Egypt is surrounded on all sides by geopolitical crises, from the Gaza conflict to the northeast and the related Houthi attacks on Red Sea shipping to the southeast, to civil strife in Libya and Sudan to the west and south.

Further up the Nile, Egypt is also engaged in a diplomatic tussle with Addis Ababa over the Grand Ethiopian Renaissance Dam (Gerd), which Cairo has unsuccessfully tried to derail for years over fears of the impact it will have on water flows down the Nile.

Domestically, things are more straightforward, at least on the surface. President Abdel Fattah El Sisi won another six-year term in December, with just under 90% of the vote.

But the turmoil beyond the country’s borders could yet cause domestic problems for El Sisi, given the impact on the already fragile Egyptian economy – all of which is creating new political pressures that could eventually force the government’s hand.

The attacks on Red Sea shipping have, according to IMF Portwatch, led to a halving of traffic through the Suez Canal, an important source of hard currency earnings for Egypt. The risk of large numbers of Gazans moving south into the already-troubled Sinai region – whether willingly or not – is another potential source of instability.

Given these risks, it is little wonder that Cairo has, along with Qatar, been the most prominent Arab country trying to resolve the Hamas-Israel war.

Soon after Hamas’ assault on Israel on 7 October, El-Sisi convened the Cairo Peace Summit on 21 October. Diplomatic activity has continued since then, with Egyptian General Intelligence Service head Abbas Kamel holding talks with Hamas leaders Khaled Mashal and Ismail Haniyeh and Israel’s lead negotiator David Barnea.
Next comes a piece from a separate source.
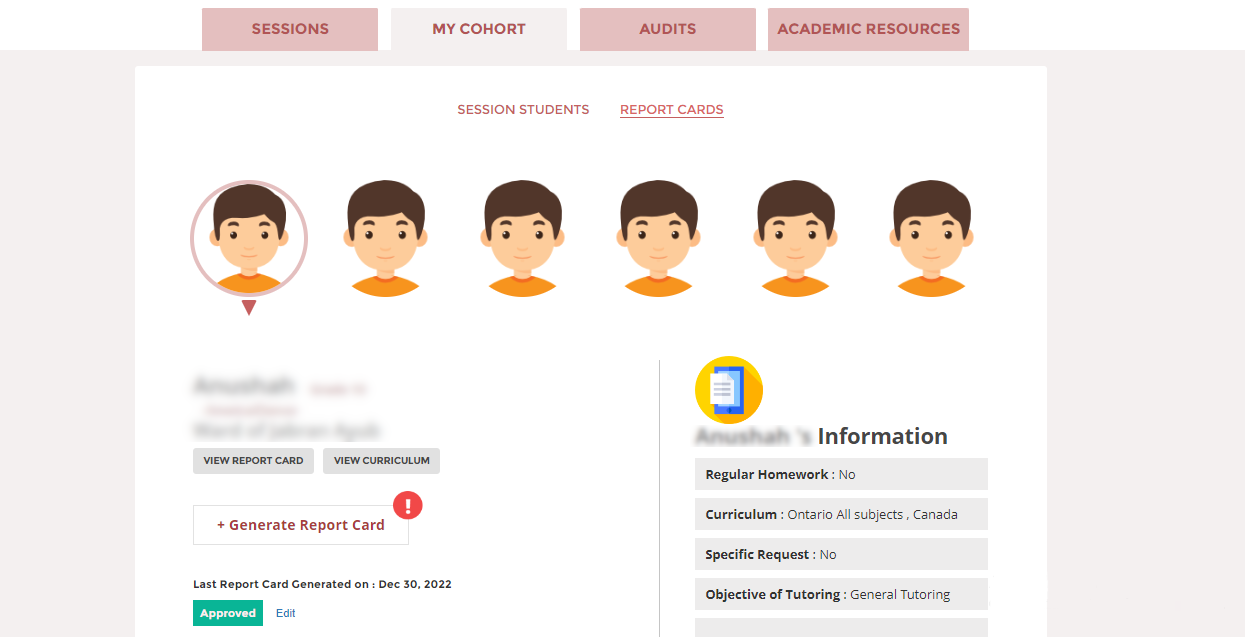Switch to the SESSIONS tab
Screen dimensions: 1245x637
(x=289, y=29)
As yet, this activity has not delivered peace, but one security analyst said Cairo’s involvement was essential to any potential deal, more so than Qatar or other interlocutors. “A peace agreement can only come through Egypt,” they said.

In the meantime, Egypt has also been a vital hub for humanitarian aid, receiving numerous flights to El Arish International airport in northern Sinai, an hour’s drive from the Rafah crossing into Gaza. However, the delivery of aid from there into the Palestinian territory itself has been sporadic and limited.

President El Sisi has also had to fend off accusations against Egyptian state officials of systematic bribery both in the facilitation of moving aid into Gaza and for Palestinians seeking permits to exit the strip.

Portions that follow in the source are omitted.